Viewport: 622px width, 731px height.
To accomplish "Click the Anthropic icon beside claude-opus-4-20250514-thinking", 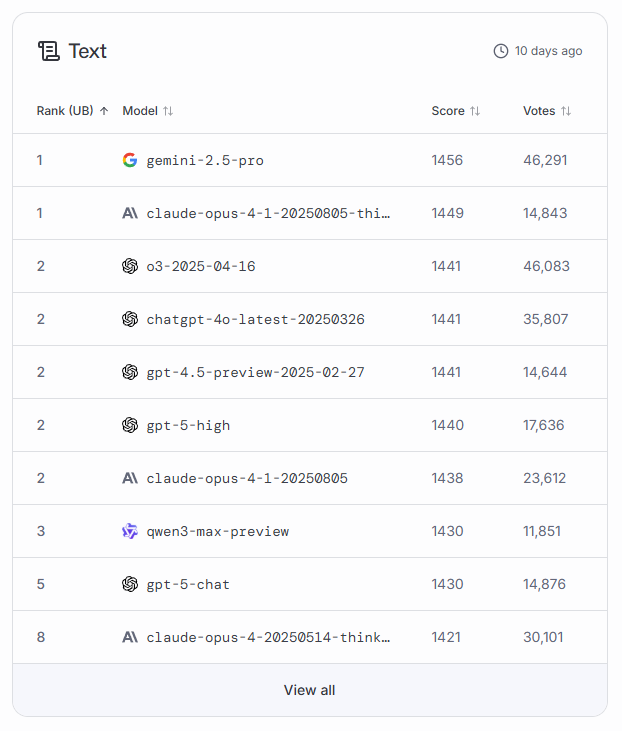I will 130,637.
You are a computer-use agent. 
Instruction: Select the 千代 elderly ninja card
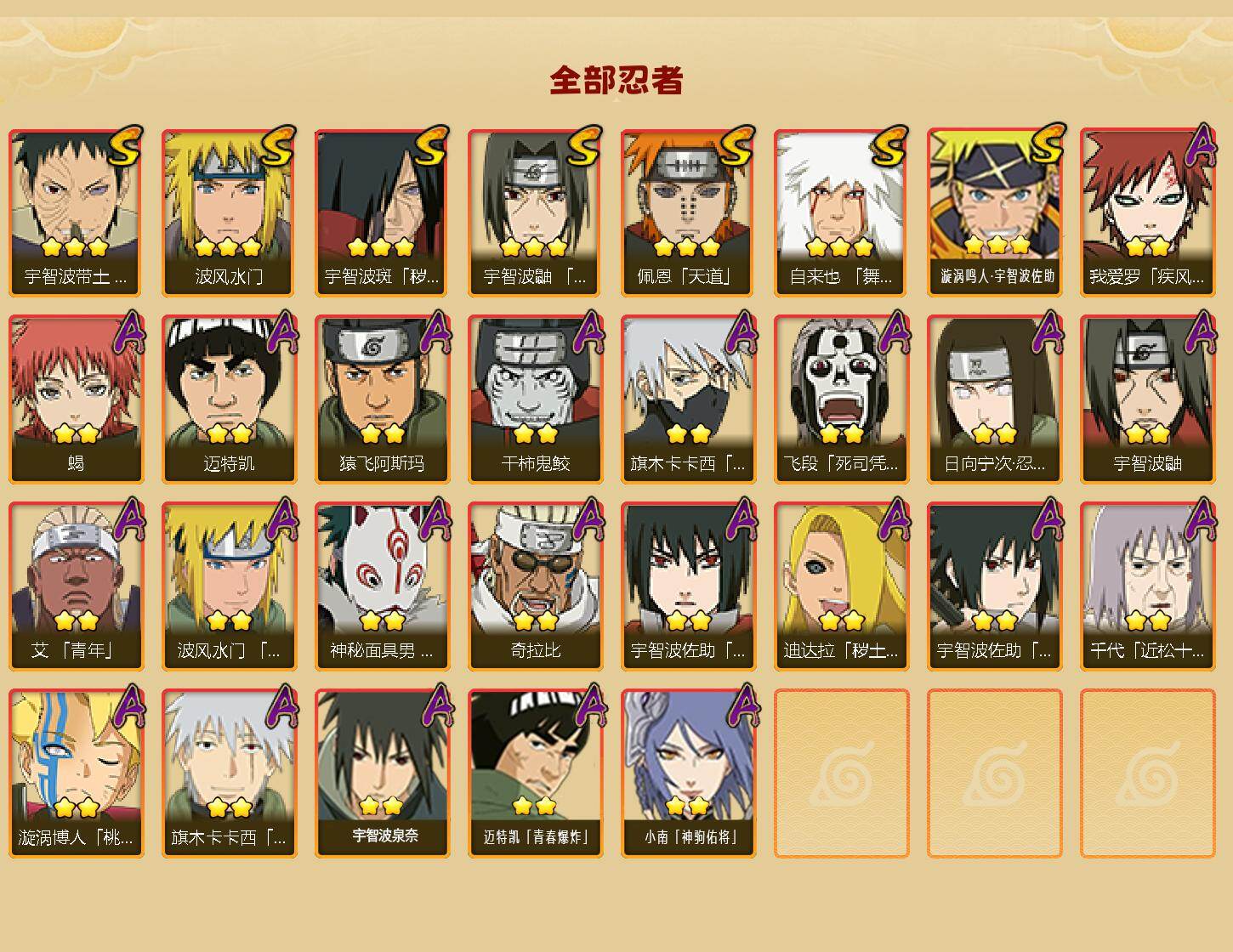coord(1148,586)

• • • • •

TASK DESCRIPTION:
Leave out the pictures, and retype exactly the lines from the one containing "You are a computer-use agent." through the last line of the data above, no more and no less.

THE ANSWER:
You are a computer-use agent. 
Instruction: Select the 千代 elderly ninja card
coord(1148,586)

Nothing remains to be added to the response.